- **Excerpt provided**:
◇ ◇ ◇ ◇

Wednesday, October 15, 2008

My Childhood's Sad Demise

whatever happened to my childhood...
the breaking of my my every tooth....
the crush on the now not so handsome dude
when i was in the happiest of my moods....
not knowing a rude shock awaited me as i attained adulthood...
suddenly i am no more sixteen..
decisions,resposibilities and expectations umpteen...
the world becomes just so mean....
no one can make it stop....
with all the money in the world i just cant make it stop....
the trail of the tear drop....
leaves behind tails of compromise.....
that marks the sudden demise
of my childhood's reprise........
all i can do is wait for another sunrise.....
and struggle to survive....
walking along my uncertain path to becoming wise.......
all along hoping the child in me never dies.....

Wednesday, October 8, 2008

The Reciprocal Effect

Clearly a fabrication of my imagination which comes from my inherent nature to question things n wonder what if they cud be done in a different way....kinda scary...trust me...enjoy


The reciprocal effect
What if everything happened in reverse…?
What if we ended our life as a pleasurable orgasm rather than being an old haggard?
What if we cud exit a company with the nervous excitement of a fresher
What if with age our naivety increases and wisdom decreases
What if the best time of your life...Your childhood came at a time when we could really use it?

◇ ◇ ◇ ◇

- **Dataset entries**:
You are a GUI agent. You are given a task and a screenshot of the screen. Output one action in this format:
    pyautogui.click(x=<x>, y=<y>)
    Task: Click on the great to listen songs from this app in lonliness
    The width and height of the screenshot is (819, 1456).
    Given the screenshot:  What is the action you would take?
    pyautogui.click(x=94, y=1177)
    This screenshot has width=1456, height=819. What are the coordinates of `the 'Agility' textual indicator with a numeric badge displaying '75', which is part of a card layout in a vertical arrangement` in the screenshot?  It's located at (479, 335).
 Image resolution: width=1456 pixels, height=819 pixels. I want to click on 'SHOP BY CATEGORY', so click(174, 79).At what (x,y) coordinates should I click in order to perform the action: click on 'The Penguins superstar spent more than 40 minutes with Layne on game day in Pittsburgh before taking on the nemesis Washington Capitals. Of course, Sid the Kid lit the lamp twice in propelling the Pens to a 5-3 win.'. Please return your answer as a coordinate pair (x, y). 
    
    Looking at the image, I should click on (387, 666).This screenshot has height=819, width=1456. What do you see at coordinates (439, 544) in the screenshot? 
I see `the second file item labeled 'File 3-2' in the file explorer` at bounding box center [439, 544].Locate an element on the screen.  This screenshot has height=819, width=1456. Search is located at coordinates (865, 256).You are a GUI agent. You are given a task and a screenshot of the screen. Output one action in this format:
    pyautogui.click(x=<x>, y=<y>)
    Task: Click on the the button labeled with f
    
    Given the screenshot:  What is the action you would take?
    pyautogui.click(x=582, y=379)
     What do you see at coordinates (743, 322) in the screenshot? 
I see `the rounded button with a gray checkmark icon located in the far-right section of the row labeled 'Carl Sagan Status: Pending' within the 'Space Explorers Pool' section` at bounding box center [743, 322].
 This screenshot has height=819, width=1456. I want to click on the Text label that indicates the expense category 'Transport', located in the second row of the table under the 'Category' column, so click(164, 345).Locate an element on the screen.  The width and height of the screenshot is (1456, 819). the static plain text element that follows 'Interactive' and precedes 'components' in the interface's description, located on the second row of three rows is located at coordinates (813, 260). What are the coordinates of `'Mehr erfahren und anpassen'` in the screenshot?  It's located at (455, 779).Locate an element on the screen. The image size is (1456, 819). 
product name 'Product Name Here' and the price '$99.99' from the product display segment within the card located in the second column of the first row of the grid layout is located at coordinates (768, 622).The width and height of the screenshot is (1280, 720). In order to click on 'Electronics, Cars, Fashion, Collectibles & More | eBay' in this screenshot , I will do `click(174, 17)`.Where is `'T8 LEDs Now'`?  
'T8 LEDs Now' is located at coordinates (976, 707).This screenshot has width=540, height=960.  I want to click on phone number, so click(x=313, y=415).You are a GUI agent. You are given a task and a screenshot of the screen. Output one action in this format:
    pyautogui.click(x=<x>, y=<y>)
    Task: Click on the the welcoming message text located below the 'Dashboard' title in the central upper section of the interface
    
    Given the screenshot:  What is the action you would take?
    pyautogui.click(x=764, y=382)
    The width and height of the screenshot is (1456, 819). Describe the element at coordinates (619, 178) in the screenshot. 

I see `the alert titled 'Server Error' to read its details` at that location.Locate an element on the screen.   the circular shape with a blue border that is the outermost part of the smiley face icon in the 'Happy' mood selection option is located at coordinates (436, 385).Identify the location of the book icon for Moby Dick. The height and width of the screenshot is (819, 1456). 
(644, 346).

◇ ◇ ◇ ◇

- **Complete the following**:
[1] In one to three sentences, explain what the blog page gives as the source of the piece titled "The Reciprocal Effect."
[2] Write out the passage of the blog page running from "the crush on" to "and expectations umpteen...".

- **Written answers**:
[1] The introduction to "The Reciprocal Effect" calls it a fabrication of the writer's imagination. It says this comes from the writer's inherent nature to question things and to wonder whether they could be done in a different way.

[2]
the crush on the now not so handsome dude
when i was in the happiest of my moods....
not knowing a rude shock awaited me as i attained adulthood...
suddenly i am no more sixteen..
decisions,resposibilities and expectations umpteen...